# WHAT THE TASK REQUIRES
Each line of the listing below must be retyped as given.

(Beginning of DATASET RECORDS)

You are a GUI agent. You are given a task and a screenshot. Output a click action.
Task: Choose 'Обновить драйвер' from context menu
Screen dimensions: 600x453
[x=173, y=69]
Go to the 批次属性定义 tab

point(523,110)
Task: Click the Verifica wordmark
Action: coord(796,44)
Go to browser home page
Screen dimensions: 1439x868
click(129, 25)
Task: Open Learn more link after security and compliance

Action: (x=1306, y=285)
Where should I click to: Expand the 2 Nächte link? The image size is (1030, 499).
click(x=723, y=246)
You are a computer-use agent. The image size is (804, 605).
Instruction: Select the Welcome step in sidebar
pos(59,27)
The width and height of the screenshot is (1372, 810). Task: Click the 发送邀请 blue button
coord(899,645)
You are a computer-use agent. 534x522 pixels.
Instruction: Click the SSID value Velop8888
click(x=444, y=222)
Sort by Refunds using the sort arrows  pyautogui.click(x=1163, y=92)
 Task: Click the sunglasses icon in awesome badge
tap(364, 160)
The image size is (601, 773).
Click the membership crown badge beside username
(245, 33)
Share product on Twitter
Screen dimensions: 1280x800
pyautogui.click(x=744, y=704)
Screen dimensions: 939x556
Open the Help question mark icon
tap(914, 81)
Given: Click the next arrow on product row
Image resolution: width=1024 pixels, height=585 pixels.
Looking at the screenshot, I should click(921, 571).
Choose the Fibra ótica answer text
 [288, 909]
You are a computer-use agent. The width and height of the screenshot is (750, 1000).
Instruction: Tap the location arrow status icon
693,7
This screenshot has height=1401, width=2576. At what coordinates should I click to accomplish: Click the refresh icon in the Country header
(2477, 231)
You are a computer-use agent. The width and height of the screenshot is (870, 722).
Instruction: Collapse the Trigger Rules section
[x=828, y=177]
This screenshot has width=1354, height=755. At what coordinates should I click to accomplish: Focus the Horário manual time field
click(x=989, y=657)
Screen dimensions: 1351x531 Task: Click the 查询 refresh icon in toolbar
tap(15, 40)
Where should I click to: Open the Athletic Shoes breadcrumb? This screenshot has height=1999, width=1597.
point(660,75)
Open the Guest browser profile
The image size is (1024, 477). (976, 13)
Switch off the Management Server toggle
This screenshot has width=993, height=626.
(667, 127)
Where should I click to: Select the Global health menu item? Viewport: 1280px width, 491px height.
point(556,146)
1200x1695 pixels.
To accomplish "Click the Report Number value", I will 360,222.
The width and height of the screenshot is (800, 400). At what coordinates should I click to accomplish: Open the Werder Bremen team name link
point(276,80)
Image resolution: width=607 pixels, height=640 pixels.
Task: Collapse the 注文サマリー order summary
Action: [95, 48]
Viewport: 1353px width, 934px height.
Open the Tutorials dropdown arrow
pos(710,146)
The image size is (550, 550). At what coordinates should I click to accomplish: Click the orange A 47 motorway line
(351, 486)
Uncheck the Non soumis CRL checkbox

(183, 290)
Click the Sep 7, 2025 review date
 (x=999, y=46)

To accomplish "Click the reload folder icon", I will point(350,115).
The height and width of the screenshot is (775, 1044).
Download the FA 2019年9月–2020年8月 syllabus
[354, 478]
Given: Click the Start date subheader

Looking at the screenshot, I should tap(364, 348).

(End of DATASET RECORDS)

# SOLUTION FOR THIS EXERCISE
You are a GUI agent. You are given a task and a screenshot. Output a click action.
Task: Choose 'Обновить драйвер' from context menu
Screen dimensions: 600x453
[x=173, y=69]
Go to the 批次属性定义 tab

point(523,110)
Task: Click the Verifica wordmark
Action: coord(796,44)
Go to browser home page
Screen dimensions: 1439x868
click(129, 25)
Task: Open Learn more link after security and compliance

Action: (x=1306, y=285)
Where should I click to: Expand the 2 Nächte link? The image size is (1030, 499).
click(x=723, y=246)
You are a computer-use agent. The image size is (804, 605).
Instruction: Select the Welcome step in sidebar
pos(59,27)
The width and height of the screenshot is (1372, 810). Task: Click the 发送邀请 blue button
coord(899,645)
You are a computer-use agent. 534x522 pixels.
Instruction: Click the SSID value Velop8888
click(x=444, y=222)
Sort by Refunds using the sort arrows  pyautogui.click(x=1163, y=92)
 Task: Click the sunglasses icon in awesome badge
tap(364, 160)
The image size is (601, 773).
Click the membership crown badge beside username
(245, 33)
Share product on Twitter
Screen dimensions: 1280x800
pyautogui.click(x=744, y=704)
Screen dimensions: 939x556
Open the Help question mark icon
tap(914, 81)
Given: Click the next arrow on product row
Image resolution: width=1024 pixels, height=585 pixels.
Looking at the screenshot, I should click(921, 571).
Choose the Fibra ótica answer text
 [288, 909]
You are a computer-use agent. The width and height of the screenshot is (750, 1000).
Instruction: Tap the location arrow status icon
693,7
This screenshot has height=1401, width=2576. At what coordinates should I click to accomplish: Click the refresh icon in the Country header
(2477, 231)
You are a computer-use agent. The width and height of the screenshot is (870, 722).
Instruction: Collapse the Trigger Rules section
[x=828, y=177]
This screenshot has width=1354, height=755. At what coordinates should I click to accomplish: Focus the Horário manual time field
click(x=989, y=657)
Screen dimensions: 1351x531 Task: Click the 查询 refresh icon in toolbar
tap(15, 40)
Where should I click to: Open the Athletic Shoes breadcrumb? This screenshot has height=1999, width=1597.
point(660,75)
Open the Guest browser profile
The image size is (1024, 477). (976, 13)
Switch off the Management Server toggle
This screenshot has width=993, height=626.
(667, 127)
Where should I click to: Select the Global health menu item? Viewport: 1280px width, 491px height.
point(556,146)
1200x1695 pixels.
To accomplish "Click the Report Number value", I will 360,222.
The width and height of the screenshot is (800, 400). At what coordinates should I click to accomplish: Open the Werder Bremen team name link
point(276,80)
Image resolution: width=607 pixels, height=640 pixels.
Task: Collapse the 注文サマリー order summary
Action: [95, 48]
Viewport: 1353px width, 934px height.
Open the Tutorials dropdown arrow
pos(710,146)
The image size is (550, 550). At what coordinates should I click to accomplish: Click the orange A 47 motorway line
(351, 486)
Uncheck the Non soumis CRL checkbox

(183, 290)
Click the Sep 7, 2025 review date
 (x=999, y=46)

To accomplish "Click the reload folder icon", I will point(350,115).
The height and width of the screenshot is (775, 1044).
Download the FA 2019年9月–2020年8月 syllabus
[354, 478]
Given: Click the Start date subheader

Looking at the screenshot, I should tap(364, 348).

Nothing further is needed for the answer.